Friday, January 7, 2011

The Courage to be Crap and not Compete

I had to link to this blog post about writers not having to compete against each other.  It's about the myth that writers and books have to compete with each other.  Like people only buy one book in their lifetimes.  Really, the opposite is true - at least in my opinion.  People who like to read buy books.  Plural.  And lots of them.  They like a book and look for similar ones.  This is why Amazon's "people also bought" works so well.  One book succeeds and all of those linked to it do a lot better too.  I've talked about this before, I believe we will all ride on the coattails of somebody else's fame - it's a co-operative effort despite our claims of independence. 

On that particular article I linked to, there's the idea that indies are more likely to feel in competition with each other - and with traditionally published books too.  Bingo.  So very true.  Hang out on any writer's forum and this is the kind of atmosphere you'll eventually find.  Some get a tiny bit obsessed with what everyone else is doing and how to emulate it.  Unfortunately, the minority get a little bitter and twisted about how those they perceive as being less talented than them are doing so well with little effort.  (I know for a fact A Little Girl bugs the shit out of one or two people - in a good-natured sort of way - because I've never exactly ran around promoting it but it's a steady (but not great) seller.  It's okay, I'm baffled too).

TASKS AND EXERCISES:
[A] In the blog post about writers competing, what do readers do after they like a book?
[B] Please carry on the blog post about writers competing from the point where it stops, in the same voice.

Records for locating displayed items:
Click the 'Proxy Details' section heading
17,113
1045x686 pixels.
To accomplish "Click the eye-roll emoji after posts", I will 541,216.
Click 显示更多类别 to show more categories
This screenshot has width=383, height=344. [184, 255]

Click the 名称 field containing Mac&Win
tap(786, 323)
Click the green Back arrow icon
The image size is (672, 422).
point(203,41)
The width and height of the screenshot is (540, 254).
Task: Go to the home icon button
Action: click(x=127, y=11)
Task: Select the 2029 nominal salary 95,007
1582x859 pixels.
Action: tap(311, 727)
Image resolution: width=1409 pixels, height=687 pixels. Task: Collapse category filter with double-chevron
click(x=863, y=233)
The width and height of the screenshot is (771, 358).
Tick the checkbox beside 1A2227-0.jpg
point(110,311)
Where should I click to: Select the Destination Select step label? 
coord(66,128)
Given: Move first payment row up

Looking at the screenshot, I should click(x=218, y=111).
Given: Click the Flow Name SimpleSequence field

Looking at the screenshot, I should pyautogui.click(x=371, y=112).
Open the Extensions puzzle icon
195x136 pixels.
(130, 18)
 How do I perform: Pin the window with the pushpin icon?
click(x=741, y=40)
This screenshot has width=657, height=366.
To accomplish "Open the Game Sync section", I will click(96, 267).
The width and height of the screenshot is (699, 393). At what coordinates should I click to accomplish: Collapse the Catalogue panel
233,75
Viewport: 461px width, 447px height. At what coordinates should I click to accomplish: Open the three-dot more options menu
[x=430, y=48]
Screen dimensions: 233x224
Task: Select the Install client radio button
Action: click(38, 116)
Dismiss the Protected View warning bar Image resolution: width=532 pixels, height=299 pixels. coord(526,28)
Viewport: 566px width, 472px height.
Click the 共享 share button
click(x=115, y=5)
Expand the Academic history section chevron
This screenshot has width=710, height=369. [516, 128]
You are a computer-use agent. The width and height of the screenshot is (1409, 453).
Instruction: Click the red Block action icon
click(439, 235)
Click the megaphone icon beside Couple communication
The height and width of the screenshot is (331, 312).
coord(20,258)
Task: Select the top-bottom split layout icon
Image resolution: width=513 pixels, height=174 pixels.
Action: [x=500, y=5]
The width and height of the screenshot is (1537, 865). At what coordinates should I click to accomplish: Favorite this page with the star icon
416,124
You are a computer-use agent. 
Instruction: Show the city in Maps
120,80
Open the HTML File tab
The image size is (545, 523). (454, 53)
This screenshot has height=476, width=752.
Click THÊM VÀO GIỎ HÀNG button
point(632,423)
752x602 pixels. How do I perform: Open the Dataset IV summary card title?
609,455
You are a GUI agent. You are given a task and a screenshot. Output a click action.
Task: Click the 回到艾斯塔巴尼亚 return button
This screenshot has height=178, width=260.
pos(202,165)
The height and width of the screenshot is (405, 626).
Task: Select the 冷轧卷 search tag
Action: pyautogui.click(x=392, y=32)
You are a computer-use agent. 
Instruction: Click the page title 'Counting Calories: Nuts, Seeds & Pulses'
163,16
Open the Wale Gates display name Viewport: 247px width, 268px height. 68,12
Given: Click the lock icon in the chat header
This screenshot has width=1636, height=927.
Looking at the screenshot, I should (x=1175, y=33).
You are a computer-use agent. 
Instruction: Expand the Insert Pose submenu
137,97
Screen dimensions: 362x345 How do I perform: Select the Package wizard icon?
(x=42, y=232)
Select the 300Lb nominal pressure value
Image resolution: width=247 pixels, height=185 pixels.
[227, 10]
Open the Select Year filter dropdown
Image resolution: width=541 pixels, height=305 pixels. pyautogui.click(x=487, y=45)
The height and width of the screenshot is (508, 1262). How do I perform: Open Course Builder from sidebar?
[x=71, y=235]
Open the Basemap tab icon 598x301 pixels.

RESPONSES TO THE TASKS:
[A] They look for similar books.

[B]
Lately, I've been a little saddened by a number of attitudes (by people I've thought were cool/nice/smart enough not to get dragged down by this) towards some who are quite successful even though they aren't the most skilled in the way of editing/grammar/spelling/etc.  I can't respect someone who makes snide remarks about their thoughts on another person's level of talent in a passive-aggressive sort of way.  If you think they aren't doing a good job then help them, why put them down and wait for readers to embarrass them?  To quote the post I linked to earlier:

If your book sucks, your story is dull, your cover bad and unreadable, it isn’t another writer’s fault. That is your fault.

Basically, my attitude is this.  If a writer is successful, they are doing something right - even if you think they are awful, awful writers (I'm sure Stephenie Meyers is very upset by claims of her lack of talent, yet remains well-buffered by her wads of cash).  If you aren't doing as well, maybe you're missing something.  You.  Don't waste time blaming somebody else.  Keep writing, work hard and you will get there when your time comes, there's room for lots of people to do well, chill. 


I read Dean Wesley Smith's blog regularly and get a kick out of it.  He writes those wake up and smell the coffee type posts wherein he sounds incredulous that people would even come up with this shit.  Love it.  If you're ever getting wrapped up in your own ego and what everyone else is doing and achieving, stop comparing rankings and sales long enough to read some of his blog posts and get a quick kick up the arse that will send you back down to earth where you belong.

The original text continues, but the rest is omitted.